▸ What is asked
Count the lines in the entries below that contain the word "Open", and give only the number.

(Dataset entries)
________________________

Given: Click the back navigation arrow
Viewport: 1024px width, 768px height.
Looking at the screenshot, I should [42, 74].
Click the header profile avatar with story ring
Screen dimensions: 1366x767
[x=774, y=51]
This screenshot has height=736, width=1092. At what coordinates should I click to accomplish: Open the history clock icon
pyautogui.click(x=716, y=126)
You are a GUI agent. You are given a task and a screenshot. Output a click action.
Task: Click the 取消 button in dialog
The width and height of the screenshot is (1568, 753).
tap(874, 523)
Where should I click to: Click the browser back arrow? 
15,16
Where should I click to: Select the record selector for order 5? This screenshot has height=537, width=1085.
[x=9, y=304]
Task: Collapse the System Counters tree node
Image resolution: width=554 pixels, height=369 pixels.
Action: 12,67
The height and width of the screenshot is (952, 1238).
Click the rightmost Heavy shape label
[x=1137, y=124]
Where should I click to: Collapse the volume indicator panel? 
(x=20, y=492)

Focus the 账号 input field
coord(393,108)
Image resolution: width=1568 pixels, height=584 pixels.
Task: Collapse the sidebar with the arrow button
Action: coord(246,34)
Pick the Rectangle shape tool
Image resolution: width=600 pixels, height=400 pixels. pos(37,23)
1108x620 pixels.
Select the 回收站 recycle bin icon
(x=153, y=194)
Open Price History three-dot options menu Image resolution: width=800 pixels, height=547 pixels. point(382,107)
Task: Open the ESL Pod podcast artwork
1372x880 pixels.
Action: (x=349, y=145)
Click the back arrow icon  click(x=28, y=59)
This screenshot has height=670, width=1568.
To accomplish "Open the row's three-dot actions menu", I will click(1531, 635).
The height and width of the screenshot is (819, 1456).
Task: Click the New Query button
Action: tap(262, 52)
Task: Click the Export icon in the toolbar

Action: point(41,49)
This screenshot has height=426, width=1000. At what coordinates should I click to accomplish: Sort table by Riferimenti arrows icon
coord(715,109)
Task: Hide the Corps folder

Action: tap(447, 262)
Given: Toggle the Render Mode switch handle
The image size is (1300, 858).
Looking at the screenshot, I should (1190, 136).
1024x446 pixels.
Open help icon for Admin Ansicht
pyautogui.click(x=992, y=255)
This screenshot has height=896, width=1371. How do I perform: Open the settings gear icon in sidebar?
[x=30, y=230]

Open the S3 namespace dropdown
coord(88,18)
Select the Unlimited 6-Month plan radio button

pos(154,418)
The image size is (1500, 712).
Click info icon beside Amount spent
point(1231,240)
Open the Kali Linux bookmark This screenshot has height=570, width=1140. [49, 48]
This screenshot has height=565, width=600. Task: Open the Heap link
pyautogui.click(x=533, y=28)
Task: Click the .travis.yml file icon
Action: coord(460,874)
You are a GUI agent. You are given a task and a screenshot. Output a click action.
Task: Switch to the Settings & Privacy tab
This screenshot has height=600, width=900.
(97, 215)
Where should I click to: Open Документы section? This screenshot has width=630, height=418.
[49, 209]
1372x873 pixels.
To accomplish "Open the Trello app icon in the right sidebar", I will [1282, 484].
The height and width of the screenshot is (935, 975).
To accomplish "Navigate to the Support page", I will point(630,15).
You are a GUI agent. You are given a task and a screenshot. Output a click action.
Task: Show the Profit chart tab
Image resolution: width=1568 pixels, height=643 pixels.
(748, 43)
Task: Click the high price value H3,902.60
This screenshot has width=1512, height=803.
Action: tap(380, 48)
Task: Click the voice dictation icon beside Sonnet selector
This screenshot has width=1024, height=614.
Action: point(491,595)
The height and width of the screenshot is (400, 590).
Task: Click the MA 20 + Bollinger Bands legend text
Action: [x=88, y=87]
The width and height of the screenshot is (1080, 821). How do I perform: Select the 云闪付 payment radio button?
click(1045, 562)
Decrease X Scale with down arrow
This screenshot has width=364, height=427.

________________________

▸ Finished exercise
11